First to grace the stage was the deadly twosome of the serving staff- Jane Pinchbeck played by Nicola May Taylor and Georgina Rogers played by Lucy Treager. Both gave such energy to their performances particularly Treager who was clearly experienced upon the stage. A really great job and they handled the props on stage well. They did a lot of the maneuvering of items and they did a stellar job.
Next up was the stunning Sophie Walter who played Vera Claythorne. She played this character with such likeability and towards the end such ferociousness she was definitely the stand out for the evening for me. She met her end in a pretty graphic way however and I know there is a trigger warning on the website. I think this should be even more clearly identified as it left me horrified. Truly a ghastly end to the show!
Captain Phillip Lombard was played by Joseph Beattie who was my other stand out of the evening. He played his role with such arrogance it seemed so real. Truly the baddie of the crew and in those final scenes his energy and presence on stage was so special. The two paired together were truly brilliant and created such thrilling scenes packed with suspense. I didn’t know whether to look or hide behind my coat!
You could tell there were some acting veterans in our presence in the form of Bob Barrett as Doctor Armstrong and David Yelland as Judge Wargrave. We really got to see so many facets of each of their personalities on stage and they shared that emotion so well upon the stage. They made me feel at ease whenever I was watching them, giving so much believability to the role.
The rest of the acting cast did a great job too in the form of Matt Weyland, Katy Stephens, Andrew Lancel, Oliver Clayton and General Mackenzie. Some of their characters were truly despicable and at times not very likable, especially Clayton’s role as Marston!

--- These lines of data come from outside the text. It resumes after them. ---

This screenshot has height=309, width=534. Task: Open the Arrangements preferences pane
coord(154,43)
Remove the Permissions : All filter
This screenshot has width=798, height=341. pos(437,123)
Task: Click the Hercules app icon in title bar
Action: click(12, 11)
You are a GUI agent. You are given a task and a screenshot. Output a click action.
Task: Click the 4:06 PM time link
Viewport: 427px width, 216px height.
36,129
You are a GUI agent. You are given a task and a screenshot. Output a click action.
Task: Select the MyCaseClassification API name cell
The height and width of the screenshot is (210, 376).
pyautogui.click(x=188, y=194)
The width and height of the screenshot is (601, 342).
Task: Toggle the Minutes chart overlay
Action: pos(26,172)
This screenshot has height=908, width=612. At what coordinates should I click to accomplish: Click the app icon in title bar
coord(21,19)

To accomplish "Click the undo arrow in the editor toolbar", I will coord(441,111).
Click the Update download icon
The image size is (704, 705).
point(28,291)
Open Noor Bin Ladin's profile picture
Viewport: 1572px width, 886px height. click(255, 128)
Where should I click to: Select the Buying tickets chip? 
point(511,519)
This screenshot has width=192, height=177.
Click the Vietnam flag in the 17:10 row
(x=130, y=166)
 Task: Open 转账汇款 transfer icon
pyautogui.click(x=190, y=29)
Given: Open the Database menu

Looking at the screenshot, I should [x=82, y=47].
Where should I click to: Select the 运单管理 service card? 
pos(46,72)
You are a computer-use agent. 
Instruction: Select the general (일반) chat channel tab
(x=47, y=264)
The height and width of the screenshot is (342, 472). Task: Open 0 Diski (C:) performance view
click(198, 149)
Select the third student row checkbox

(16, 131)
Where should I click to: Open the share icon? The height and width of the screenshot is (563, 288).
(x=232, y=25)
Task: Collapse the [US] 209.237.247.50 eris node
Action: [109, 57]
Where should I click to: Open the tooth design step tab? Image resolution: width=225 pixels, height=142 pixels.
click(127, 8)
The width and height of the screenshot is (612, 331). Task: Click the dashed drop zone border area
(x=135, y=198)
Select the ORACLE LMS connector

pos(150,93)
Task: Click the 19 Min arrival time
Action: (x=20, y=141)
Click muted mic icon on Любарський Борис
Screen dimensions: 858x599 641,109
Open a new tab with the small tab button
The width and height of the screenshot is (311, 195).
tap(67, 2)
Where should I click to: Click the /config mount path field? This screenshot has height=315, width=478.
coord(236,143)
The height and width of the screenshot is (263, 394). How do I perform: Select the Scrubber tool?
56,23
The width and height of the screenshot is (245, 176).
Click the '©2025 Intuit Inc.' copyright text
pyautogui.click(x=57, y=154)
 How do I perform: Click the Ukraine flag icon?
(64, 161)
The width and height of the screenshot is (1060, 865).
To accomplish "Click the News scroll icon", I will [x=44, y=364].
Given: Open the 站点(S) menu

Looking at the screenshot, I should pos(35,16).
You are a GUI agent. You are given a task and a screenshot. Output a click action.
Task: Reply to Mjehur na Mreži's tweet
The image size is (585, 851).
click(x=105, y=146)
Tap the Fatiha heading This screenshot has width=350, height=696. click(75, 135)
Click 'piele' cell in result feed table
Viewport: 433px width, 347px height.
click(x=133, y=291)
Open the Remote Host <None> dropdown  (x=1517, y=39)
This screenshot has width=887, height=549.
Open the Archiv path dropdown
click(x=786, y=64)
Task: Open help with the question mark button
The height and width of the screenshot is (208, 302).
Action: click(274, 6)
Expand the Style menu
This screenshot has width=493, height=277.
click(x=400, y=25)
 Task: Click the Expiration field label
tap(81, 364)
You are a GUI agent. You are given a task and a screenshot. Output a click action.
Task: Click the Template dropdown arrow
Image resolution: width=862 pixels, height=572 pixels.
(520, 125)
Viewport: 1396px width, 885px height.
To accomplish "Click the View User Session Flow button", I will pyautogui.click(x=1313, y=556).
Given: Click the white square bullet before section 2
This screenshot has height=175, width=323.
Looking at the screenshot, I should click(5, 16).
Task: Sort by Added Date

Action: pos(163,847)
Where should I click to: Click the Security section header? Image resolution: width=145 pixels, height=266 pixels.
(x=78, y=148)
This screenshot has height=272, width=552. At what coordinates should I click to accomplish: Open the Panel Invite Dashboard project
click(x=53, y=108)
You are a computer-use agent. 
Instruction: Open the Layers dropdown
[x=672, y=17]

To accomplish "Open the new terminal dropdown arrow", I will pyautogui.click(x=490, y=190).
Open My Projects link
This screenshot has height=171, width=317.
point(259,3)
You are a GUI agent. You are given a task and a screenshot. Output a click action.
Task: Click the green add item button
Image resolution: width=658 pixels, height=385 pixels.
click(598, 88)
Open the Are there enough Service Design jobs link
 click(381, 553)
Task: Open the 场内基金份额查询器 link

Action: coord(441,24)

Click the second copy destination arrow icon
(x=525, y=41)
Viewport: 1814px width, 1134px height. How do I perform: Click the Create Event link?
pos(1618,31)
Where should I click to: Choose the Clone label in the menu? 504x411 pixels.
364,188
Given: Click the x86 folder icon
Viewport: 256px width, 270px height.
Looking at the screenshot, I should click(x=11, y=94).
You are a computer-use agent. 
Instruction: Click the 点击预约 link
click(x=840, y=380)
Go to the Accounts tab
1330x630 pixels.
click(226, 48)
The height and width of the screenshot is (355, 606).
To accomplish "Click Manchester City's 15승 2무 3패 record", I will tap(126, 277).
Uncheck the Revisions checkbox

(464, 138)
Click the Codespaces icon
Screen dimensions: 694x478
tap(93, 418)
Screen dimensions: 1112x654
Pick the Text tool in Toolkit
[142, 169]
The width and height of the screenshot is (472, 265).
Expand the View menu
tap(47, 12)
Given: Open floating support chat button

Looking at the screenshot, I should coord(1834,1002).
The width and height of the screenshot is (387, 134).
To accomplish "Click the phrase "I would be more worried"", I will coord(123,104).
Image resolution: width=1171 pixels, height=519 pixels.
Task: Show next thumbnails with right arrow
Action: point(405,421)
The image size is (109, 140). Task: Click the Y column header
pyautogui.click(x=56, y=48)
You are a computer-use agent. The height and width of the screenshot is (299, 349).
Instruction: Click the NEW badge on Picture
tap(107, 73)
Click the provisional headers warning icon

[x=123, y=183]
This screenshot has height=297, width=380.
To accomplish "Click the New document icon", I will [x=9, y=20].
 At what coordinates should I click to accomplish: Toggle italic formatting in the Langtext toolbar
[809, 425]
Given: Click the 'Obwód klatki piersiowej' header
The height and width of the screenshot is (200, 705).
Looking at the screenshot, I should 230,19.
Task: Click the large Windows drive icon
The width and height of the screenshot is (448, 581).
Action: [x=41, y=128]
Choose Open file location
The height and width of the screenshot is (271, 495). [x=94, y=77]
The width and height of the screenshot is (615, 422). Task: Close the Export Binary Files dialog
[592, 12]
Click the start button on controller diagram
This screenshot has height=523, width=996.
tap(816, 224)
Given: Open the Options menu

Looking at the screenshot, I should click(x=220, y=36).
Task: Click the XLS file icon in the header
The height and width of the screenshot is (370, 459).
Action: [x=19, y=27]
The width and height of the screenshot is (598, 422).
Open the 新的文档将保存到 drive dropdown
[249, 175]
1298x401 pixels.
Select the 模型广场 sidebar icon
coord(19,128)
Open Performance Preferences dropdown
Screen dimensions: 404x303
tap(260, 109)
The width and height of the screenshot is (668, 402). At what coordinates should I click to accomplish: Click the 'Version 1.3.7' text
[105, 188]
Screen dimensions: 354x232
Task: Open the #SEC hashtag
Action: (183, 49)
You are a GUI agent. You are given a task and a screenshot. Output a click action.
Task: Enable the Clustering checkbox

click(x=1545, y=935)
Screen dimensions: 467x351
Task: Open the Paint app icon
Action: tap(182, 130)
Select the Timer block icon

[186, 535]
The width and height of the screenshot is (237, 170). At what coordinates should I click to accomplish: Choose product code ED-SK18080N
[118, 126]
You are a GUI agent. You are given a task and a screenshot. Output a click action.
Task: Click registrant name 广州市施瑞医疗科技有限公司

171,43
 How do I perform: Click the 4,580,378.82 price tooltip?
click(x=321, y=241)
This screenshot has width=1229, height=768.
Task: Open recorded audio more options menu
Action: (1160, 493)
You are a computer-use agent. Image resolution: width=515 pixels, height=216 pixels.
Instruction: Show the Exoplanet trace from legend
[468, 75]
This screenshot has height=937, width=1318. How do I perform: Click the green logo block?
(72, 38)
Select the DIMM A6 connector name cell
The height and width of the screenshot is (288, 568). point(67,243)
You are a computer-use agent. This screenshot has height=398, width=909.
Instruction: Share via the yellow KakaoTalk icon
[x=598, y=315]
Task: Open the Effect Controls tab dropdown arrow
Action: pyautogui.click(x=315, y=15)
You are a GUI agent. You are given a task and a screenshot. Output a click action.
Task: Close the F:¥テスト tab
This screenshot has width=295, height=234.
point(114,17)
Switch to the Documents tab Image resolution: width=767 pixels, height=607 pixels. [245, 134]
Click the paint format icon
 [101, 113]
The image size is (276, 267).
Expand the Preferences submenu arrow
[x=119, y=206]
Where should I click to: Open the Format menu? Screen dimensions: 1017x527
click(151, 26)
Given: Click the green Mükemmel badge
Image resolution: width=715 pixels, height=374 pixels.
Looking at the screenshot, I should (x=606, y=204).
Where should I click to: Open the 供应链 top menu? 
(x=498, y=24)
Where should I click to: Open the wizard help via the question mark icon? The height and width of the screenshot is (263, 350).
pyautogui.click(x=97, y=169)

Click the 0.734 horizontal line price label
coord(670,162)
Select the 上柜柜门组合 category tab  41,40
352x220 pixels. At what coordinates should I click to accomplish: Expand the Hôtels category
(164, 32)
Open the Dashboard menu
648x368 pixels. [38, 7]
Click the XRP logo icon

I thought the stage craft from them all was excellent throughout the performance and really enjoyed their use of spacing across the stage. Particularly their use of the outside area of the beach on the slopes stage. The deaths were all rather dramatic and they made them look so believable I was just glad we didn’t see them all! During the dinner scene the slow motion acting was so impactful and the use of the dead coming back to life as different characters was a clever use of cast and crew. The scene in which their searching for the gun was also amazing and felt truly manic. Particularly when the music came on and the use of the red lighting symbolized blood and death amongst the drunken dancing and scandal. The lighting was used to full effect last night and I did let out a little panic when we plunged into darkness at one point. Very cleverly mapped out to build upon the fear factor they wanted to give. Well done to Chris Davey on Lighting Design!
My final thoughts of the evening summed up are this is a really great storyline which was jam packed with perfect amounts of suspense, tension and fear. Best of all, I guessed Who Dunnit! I wonder if you’ll be able to do the same? If you want an evening full of fun trying to figure out this crime I would definitely recommend. Just be prepared to bring your A game and don’t get too scared!